The new tools, which will also enable renters to pay their rent directly to Zillow, could potentially disrupt the multi-billion secondary services market for companies that process the rental application market and rent payments. But Zillow says it’s simply responding to the majority of renters it recently surveyed for the upcoming 2018 Zillow Group Consumer Housing Trends Report. The new survey found that most apartment dwellers have less than three months to find housing, so streamlining the process could be a huge improvement.
“Renters tell us they want the entire rental process to happen online, from search to application to payment,” Zillow President Jeremy Wacksman said in a statement. “However, most landlords don’t have the resources to offer these services. We’re excited to provide the technology to help renters and landlords have a better experience.”

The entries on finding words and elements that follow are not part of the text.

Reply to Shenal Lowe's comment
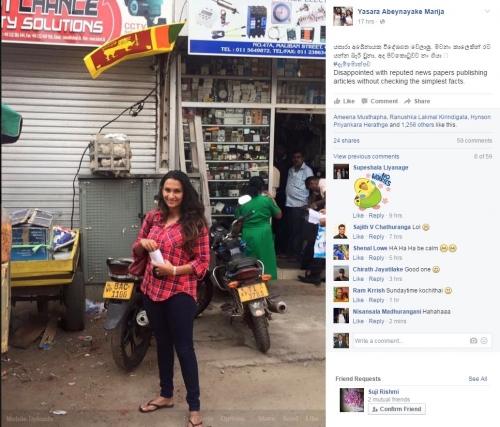Viewport: 500px width, 427px height. pyautogui.click(x=376, y=258)
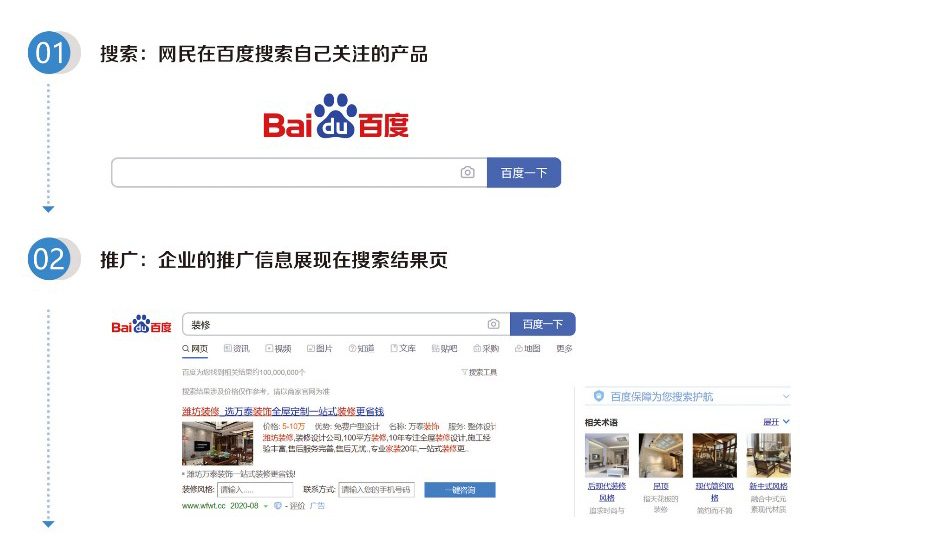Click the camera icon in the top search box

coord(467,173)
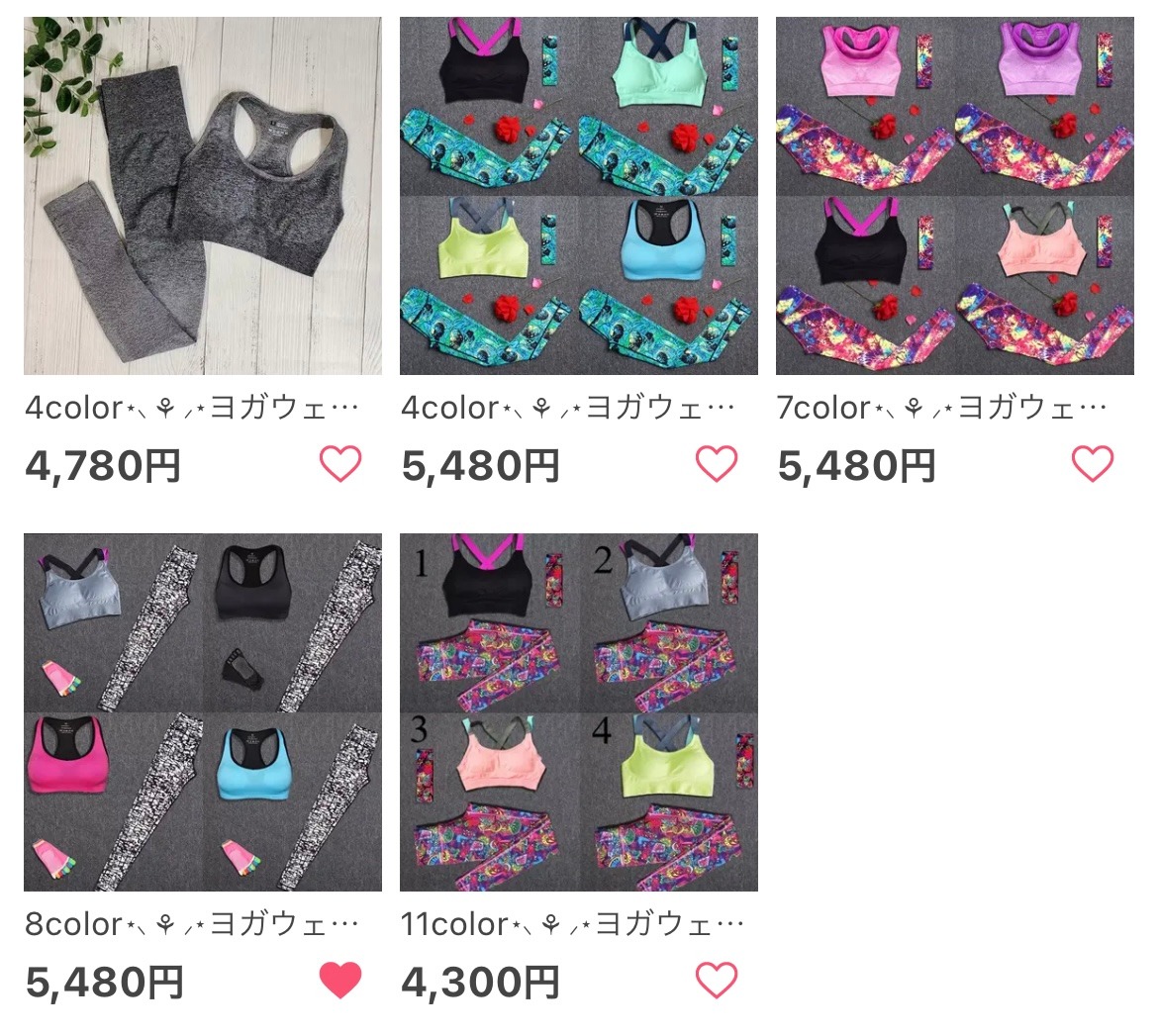Like the gray yoga wear 4,780円 item

tap(340, 464)
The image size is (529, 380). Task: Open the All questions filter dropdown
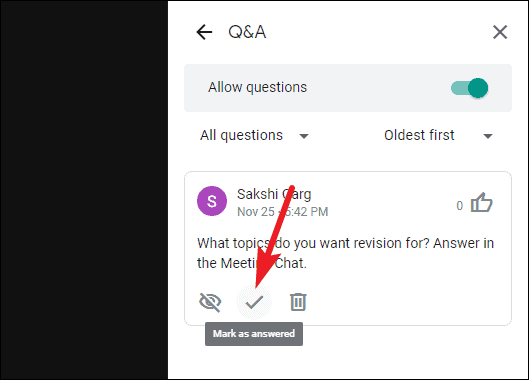pyautogui.click(x=254, y=136)
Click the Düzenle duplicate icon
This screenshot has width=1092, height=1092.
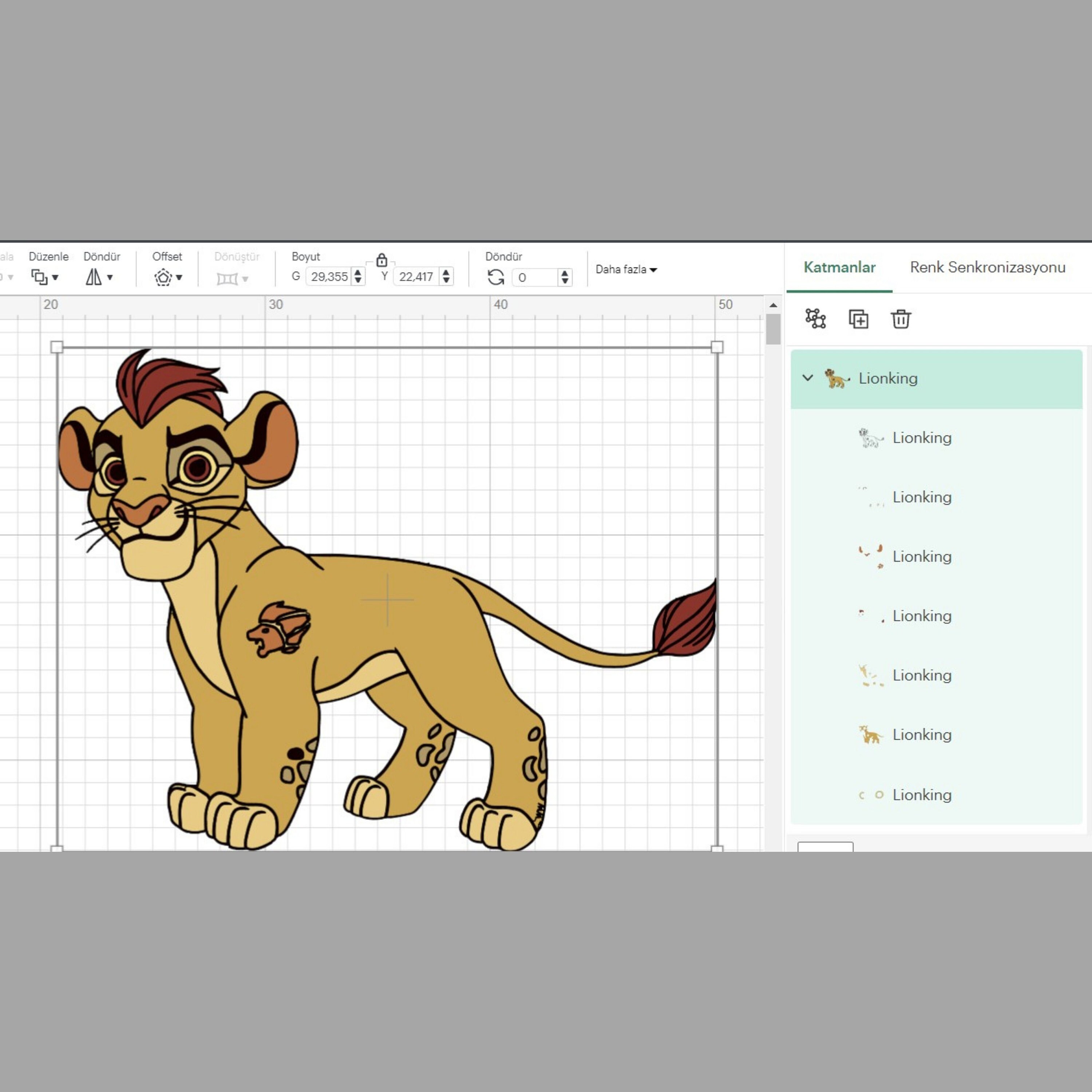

The tools will allow renters to engage with potential landlords through three of its most popular sites, Zillow, Trulia, and HotPads, to apply for multiple apartments through one all-encompassing application for a flat fee of $29, allowing users to send applications to as many properties that they want (that accept Zillow’s application structure) during a 30-day period. That’s a pretty dramatic shift for a rental market that is typically forced to pay application and background check fees of $50 to $100 per property, usually three or four times in a given search period. One real estate market that misses out on the new bells and whistles for the moment is New York City, where Zillow’s StreetEasy platform is popular with those seeking housing in a dense urban center.
Zillow hasn’t built all the functions of its new toolbox from scratch, though. The real estate giant partnered with Checkr to handle background checks and eviction histories as well as Experian to process credit reports. Zillow will also accept rental payments directly from tenants, passing on those potential billions of dollars back to landlords via the existing Zillow Rental Manager. Zillow says it isn’t charging landlords for any of these new services.
It’s a massive move into the property management services market for Zillow and follows hot on the heels of the launch of Zillow Offers, a new prototype service recently opened in Denver that allows home seekers to make cash offers for homes. The service is also currently available in the real estate hotspots Phoenix, Las Vegas, and Atlanta.